Quelles seront les répercussions économiques des attentats du 13 novembre? Sachant qu’ils marquent très probablement l’entrée de la France dans une période d’insécurité intérieure durable, ils peuvent dans une certaine mesure être comparés aux campagnes de terreur menées par la Fraction Armée rouge en Allemagne, les Brigades rouges en Italie, l’ETA en Espagne, l’IRA en Irlande du Nord, voire le conflit israélo-palestinien.

Or de nombreux travaux ont été menés pour étudier l’impact de ces actes terroristes sur l’économie, au FMI, à l’OCDE, et dans de nombreuses universités, notamment celle de Zurich, sous la houlette de Bruno Frey.

L'investissement et la construction impactées

Quelles sont les grandes conclusions à retenir, au moins pour les semaines et les mois qui vont suivre les attaques de Paris par Daesh? Sans surprise, le terrorisme a un impact négatif sur la Bourse. Ainsi, lorsque la trêve décrétée par l’ETA au Pays basque est entrée en vigueur en septembre 1998, les actions des entreprises principalement actives dans cette communauté autonome de près de 2,2 millions d'habitants ont affiché de meilleures performances que les autres entreprises espagnoles. Alors que dès la fin de la trêve en novembre 1999, la situation s'est inversée.

L'impact est également négatif sur le tourisme. D’après une étude portant sur la période 1970-1988, qui a connu en moyenne 13 attentats terroristes par an au pays basque, chaque attentat aura dissuadé en moyenne plus de 140.000 touristes de visiter le pays.

Plus important: le climat d’insécurité généré par le terrorisme modifie la façon dont les ménages et les entreprises allouent leurs ressources, c'est-à-dire l’arbitrage entre l’épargne, la consommation et l’investissement, en faveur du court terme et au détriment du long terme.

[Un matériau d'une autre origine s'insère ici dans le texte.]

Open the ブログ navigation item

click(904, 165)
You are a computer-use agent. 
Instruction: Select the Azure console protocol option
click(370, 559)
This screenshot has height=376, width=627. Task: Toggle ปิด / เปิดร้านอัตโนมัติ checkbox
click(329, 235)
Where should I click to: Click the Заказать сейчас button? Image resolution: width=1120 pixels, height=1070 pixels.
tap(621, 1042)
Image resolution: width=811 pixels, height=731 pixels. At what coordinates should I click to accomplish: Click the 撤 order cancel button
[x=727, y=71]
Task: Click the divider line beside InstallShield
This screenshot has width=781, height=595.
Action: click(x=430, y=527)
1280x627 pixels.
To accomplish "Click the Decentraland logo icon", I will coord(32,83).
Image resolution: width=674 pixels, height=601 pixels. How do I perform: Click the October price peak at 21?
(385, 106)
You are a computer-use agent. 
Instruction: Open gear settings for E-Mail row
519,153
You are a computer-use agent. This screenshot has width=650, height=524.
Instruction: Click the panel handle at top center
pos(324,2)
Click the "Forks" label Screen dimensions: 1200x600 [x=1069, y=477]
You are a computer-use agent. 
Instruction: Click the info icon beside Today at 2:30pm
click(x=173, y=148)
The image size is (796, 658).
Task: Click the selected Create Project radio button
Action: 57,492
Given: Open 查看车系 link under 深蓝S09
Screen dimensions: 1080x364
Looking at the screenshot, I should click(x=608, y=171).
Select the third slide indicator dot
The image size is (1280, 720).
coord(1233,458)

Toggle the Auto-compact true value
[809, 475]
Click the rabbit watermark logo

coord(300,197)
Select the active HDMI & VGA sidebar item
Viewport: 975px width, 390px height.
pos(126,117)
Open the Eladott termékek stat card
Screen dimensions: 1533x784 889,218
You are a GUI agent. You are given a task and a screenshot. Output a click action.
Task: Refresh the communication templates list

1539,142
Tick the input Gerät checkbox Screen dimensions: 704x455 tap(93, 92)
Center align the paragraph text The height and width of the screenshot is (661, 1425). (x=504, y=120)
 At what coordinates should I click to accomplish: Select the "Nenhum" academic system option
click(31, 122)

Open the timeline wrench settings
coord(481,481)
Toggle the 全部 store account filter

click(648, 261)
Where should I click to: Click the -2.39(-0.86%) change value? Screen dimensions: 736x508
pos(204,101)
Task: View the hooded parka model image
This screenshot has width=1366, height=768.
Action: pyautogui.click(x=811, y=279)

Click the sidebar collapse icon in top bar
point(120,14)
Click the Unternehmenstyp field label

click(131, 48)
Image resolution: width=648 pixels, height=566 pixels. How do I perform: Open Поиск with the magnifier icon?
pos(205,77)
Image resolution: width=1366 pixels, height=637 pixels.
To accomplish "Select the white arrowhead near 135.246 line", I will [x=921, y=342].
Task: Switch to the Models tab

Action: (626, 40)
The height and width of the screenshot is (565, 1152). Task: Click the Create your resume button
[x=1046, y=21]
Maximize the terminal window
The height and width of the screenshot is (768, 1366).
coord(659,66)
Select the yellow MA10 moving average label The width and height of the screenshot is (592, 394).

Lors de la première Intifada de 1987, la consommation, en Israël, avait augmenté et le taux d’épargne diminué. L’apaisement complet du conflit se traduirait par un recul de quelque 5 à 7% de la consommation et par un doublement du taux d’épargne des consommateurs israélien.

L’investissement en revanche est impacté négativement. Or il se trouve que le dernier ingrédient qui manquait encore à la reprise de l’activité en France, c’est un niveau de confiance suffisant des chefs d’entreprise pour sortir leurs projets des cartons.

Ne pas trop alourdir la régulation

Les expériences passées montrent aussi que dans ce type de période, le secteur de l’immobilier et de la construction souffrent particulièrement.

Au-delà, les chercheurs de l’Université de Zurich ont cherché à matérialiser le coût de la peur du deuil et de la douleur: dans une étude appliquée à la France, à l’Irlande et au Royaume-Uni sur la période 1973–1998, ils ont calculé la part de revenu à laquelle renoncerait une personne résidant dans une région frappée par le terrorisme par rapport à une autre vivant dans un lieu connaissant la paix. Verdict : 14% du revenu annuel à Paris pour une personne moyenne, 32% à Londres et 41% en Irlande du Nord.

Enfin, la plupart des travaux montrent l’importance d’un bon dosage de l’action publique: oui bien sûr tout doit être entrepris pour enrayer le terrorisme, mais attention à ne pas étouffer l’économie sous le poids d’une réglementation excessive mise en place au nom de la lutte antiterroriste.